I had decided I wanted to celebrate with a few sundowners in the garden of the splendid Hotel Nacional, an event we were going to share with his mother, his two brothers, their partners, a small group of his friends and our witnesses. I hadn't invited anybody from back home to join me because I didn't want to have to play tourist guide while sorting out the necessary bureaucratic papers. I was happy to be embarking on this journey of married life in such a wonderful environment. And a liquid wedding breakfast for fourteen of us at the equivalent of 40USD per round struck me as a very affordable luxury. So we ordered a second round as the sun started its descent on the horizon. Two mojitos on my wedding day started calling for a third, just to extend the pleasure of the temperature, the vast expanse of sea in front of me, the breeze, the relaxation and the satisfaction of taking our next step in our now-joined future. Or maybe it was just because I felt a little bit tipsy as I teetered on the brink of a new uncharted life.

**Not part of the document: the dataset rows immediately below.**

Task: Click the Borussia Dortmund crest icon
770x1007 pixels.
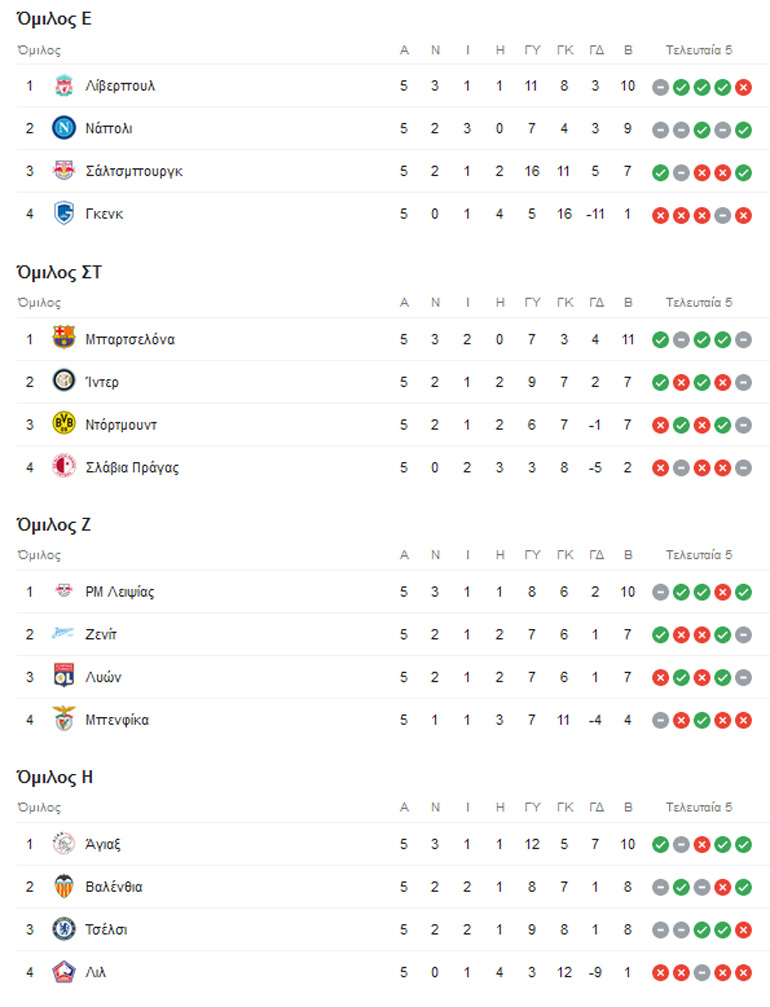Action: click(x=64, y=424)
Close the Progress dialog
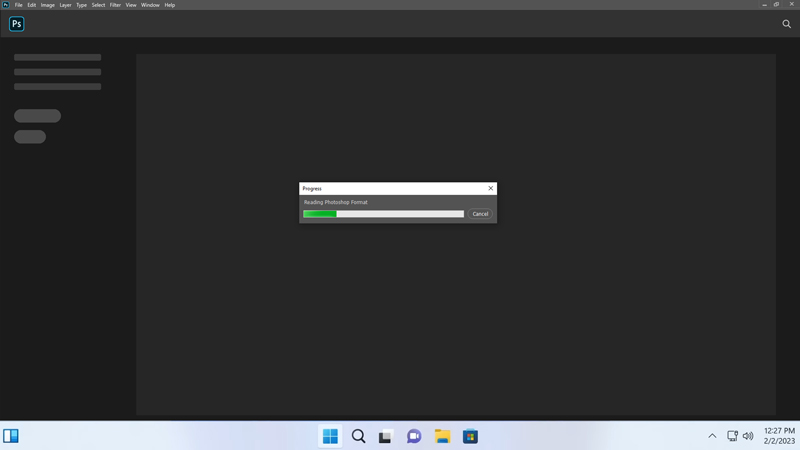Image resolution: width=800 pixels, height=450 pixels. pos(490,188)
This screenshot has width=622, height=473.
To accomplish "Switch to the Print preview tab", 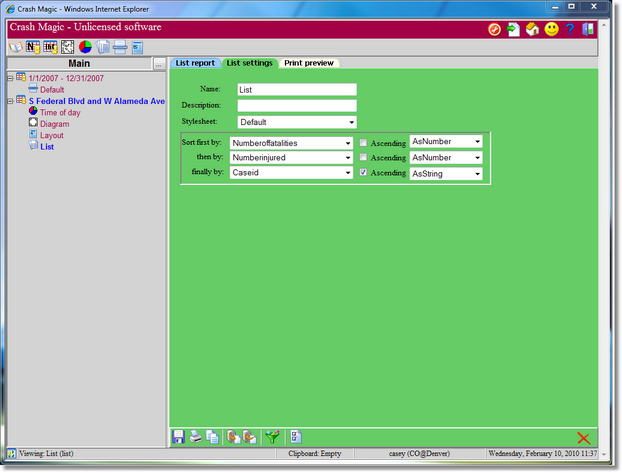I will coord(308,63).
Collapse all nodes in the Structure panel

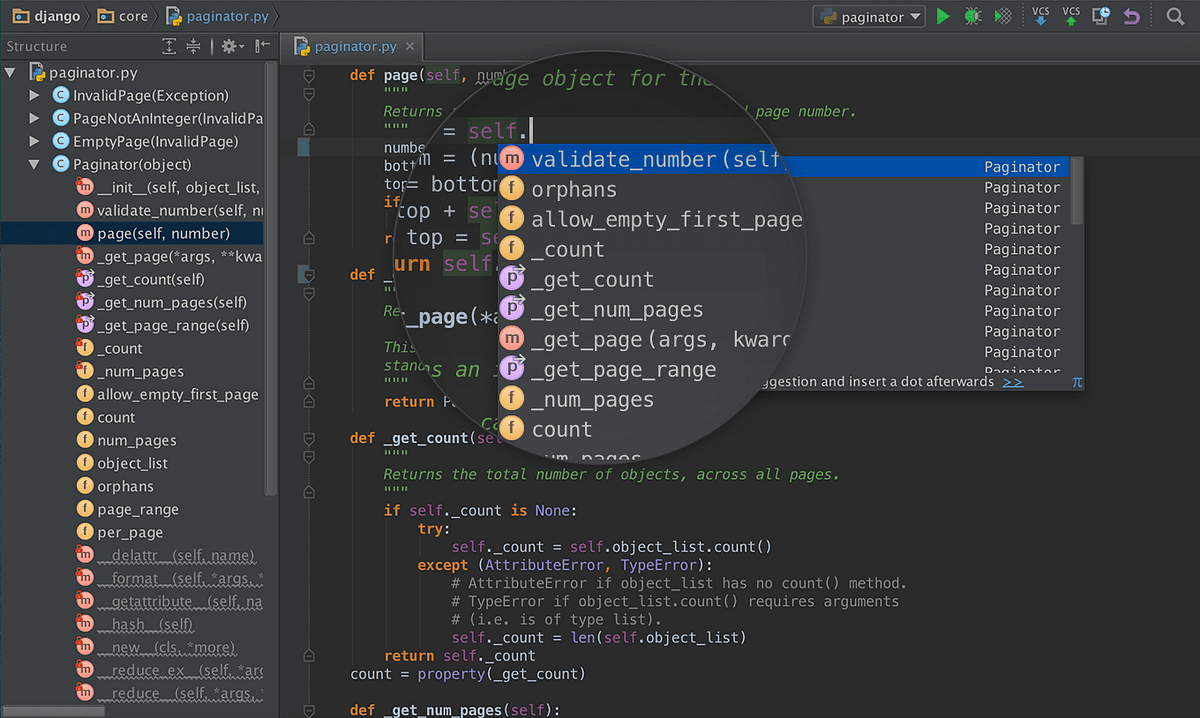pyautogui.click(x=193, y=45)
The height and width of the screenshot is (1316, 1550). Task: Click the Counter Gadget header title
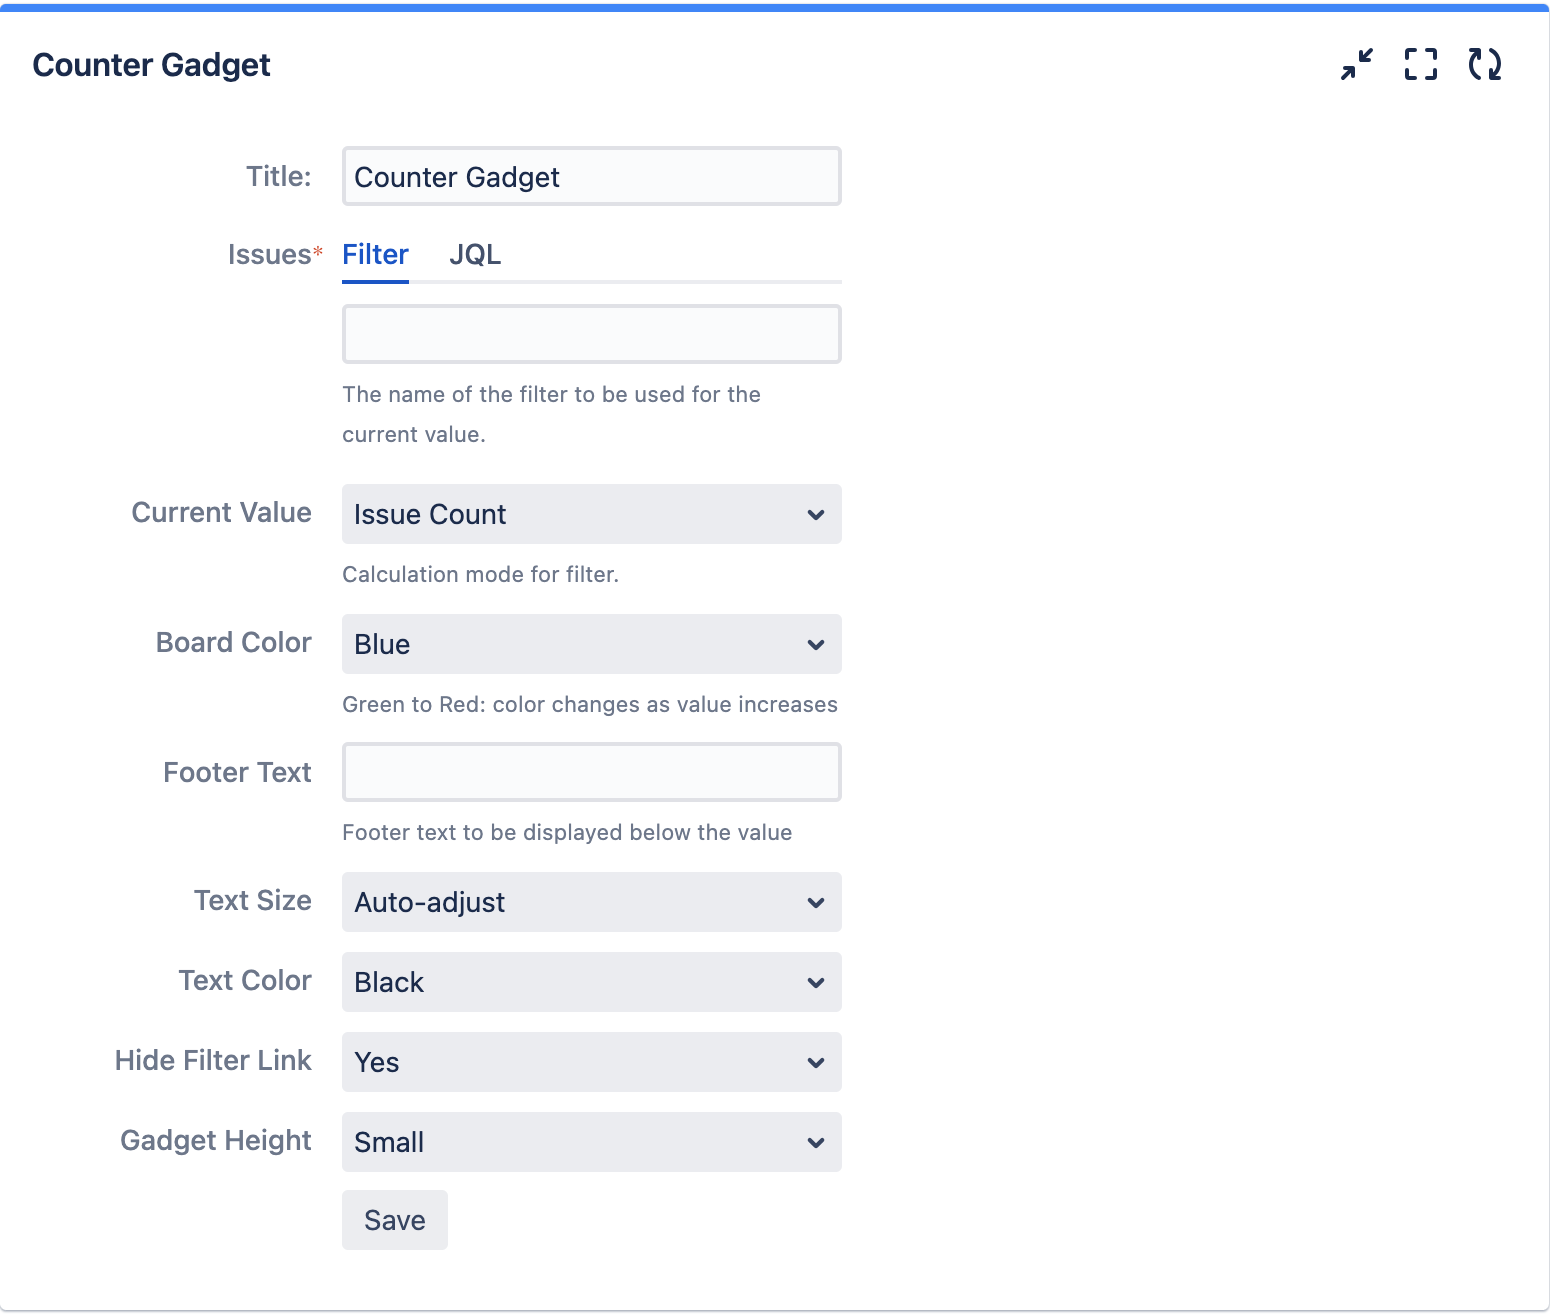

My suggestion to my husband for a third drink was met with a frown. He said some people were ready to leave. Let them! I retorted. Why should I limit my pleasure just because some other people want to do other things with their evening and join in the carnival that was happening on the Malecón below? It looked to me like I was having to act according to what others wanted rather than what I wanted.
It was a striking blow when I pushed my husband to express his real reason for wanting to wind up the party, and I actually listened. It was the moment I got in my gut how utterly ignorant I was and how insensitive it was of me to want to engage in such gross extravagance. He said “I'm just thinking of how much food my mum could buy with 40USD”. Of course! The equivalent of two months' average salary for a Cuban. And I was proposing a THIRD round. Six months' salary on a few drinks! I realised right then how little I would enjoy a drink at a wedding in Europe with 14 attendees when each round of drinks was costing two months' salary. His family and friends were not used to the Hotel Nacional. Our guests did not know how low the cost seemed to me -only one of them had ever been outside Cuba- and it didn't look to me like the time to tell them. So we decided together that two drinks at sunset was plenty and it was now time to move to the next activity of the daily “lucha” (struggle), the way the Cubans so frequently refer to the daily grind or simply their activity resolviendo, solving the problems of life. Of course, nobody expected the newly-weds to spend the evening with them anyway so we were able to head off to our hotel and enjoy the included Piña Coladas by the pool.
Albert Einstein was right when he said the only source of knowledge is experience.